Given exercise — Find each line in the data below that contains the word "perform", and copy those lines.

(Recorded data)
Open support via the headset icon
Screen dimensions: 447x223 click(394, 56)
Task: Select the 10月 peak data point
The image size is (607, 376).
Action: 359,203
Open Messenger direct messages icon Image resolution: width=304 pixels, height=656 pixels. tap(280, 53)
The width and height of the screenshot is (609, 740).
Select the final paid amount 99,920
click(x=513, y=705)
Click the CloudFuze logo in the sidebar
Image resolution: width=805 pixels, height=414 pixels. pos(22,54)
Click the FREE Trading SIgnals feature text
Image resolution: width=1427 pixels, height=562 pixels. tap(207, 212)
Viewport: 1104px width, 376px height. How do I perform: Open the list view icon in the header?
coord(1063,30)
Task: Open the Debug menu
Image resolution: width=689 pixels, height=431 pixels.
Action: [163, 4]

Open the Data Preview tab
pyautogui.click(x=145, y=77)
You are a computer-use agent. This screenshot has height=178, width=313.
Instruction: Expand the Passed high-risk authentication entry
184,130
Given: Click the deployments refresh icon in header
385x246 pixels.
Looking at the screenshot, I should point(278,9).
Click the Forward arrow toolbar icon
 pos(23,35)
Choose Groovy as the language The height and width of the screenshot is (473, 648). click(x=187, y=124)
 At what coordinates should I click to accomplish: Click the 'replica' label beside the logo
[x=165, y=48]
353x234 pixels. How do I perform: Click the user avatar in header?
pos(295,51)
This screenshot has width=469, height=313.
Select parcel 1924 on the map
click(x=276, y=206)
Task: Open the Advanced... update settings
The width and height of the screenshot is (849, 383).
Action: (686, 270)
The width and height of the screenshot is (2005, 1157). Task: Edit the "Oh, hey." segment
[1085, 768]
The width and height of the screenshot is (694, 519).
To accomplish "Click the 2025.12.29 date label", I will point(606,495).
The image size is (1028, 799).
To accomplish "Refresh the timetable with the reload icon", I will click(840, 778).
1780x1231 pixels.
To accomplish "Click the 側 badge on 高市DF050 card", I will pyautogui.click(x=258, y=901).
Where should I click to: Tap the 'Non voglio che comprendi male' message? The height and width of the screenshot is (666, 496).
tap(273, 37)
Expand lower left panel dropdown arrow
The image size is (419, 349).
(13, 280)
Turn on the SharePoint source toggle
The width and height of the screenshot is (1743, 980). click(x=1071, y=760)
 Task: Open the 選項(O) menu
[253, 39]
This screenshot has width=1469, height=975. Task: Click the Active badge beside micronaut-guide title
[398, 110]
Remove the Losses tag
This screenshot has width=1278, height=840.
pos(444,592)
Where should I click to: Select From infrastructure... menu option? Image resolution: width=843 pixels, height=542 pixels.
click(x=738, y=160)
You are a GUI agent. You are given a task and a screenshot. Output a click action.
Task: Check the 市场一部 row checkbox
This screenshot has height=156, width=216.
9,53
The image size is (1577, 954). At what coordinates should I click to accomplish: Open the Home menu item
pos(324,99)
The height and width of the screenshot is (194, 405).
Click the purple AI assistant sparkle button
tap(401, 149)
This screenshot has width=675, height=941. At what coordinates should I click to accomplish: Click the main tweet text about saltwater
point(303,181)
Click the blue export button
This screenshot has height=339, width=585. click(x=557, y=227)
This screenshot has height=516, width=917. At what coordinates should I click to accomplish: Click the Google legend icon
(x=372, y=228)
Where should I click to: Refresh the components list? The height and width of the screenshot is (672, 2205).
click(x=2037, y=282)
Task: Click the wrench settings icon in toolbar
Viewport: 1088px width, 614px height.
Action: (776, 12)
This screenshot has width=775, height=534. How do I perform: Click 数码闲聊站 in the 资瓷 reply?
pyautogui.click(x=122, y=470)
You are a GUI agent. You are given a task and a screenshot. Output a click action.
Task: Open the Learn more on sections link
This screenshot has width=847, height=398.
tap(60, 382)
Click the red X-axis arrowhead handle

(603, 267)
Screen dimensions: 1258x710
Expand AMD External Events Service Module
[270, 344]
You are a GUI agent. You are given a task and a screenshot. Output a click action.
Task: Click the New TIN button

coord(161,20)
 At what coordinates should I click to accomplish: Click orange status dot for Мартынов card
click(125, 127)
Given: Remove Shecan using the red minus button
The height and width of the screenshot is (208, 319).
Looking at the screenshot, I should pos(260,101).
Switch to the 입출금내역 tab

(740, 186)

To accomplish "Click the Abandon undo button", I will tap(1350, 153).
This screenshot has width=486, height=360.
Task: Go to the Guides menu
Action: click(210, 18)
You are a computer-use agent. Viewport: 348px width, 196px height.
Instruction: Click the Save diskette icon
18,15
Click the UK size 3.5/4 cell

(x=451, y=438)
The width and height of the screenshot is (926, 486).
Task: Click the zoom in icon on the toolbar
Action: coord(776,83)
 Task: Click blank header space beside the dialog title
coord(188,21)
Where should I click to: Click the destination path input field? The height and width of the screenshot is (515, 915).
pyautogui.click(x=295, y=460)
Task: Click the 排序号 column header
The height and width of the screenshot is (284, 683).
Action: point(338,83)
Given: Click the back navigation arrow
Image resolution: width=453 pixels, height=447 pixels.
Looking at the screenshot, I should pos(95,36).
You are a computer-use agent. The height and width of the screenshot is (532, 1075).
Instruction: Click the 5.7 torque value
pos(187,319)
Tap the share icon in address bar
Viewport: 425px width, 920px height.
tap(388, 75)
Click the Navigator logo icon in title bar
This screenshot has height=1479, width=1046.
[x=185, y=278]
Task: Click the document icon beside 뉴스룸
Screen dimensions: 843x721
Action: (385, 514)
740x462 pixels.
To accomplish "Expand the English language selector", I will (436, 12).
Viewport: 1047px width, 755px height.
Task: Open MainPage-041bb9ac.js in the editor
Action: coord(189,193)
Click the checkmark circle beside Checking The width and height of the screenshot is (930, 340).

The result —
Viewport: 1104px width, 376px height. How do I perform: Open the list view icon in the header?
353x234 pixels. How do I perform: Click the user avatar in header?
This screenshot has width=775, height=534. How do I perform: Click 数码闲聊站 in the 资瓷 reply?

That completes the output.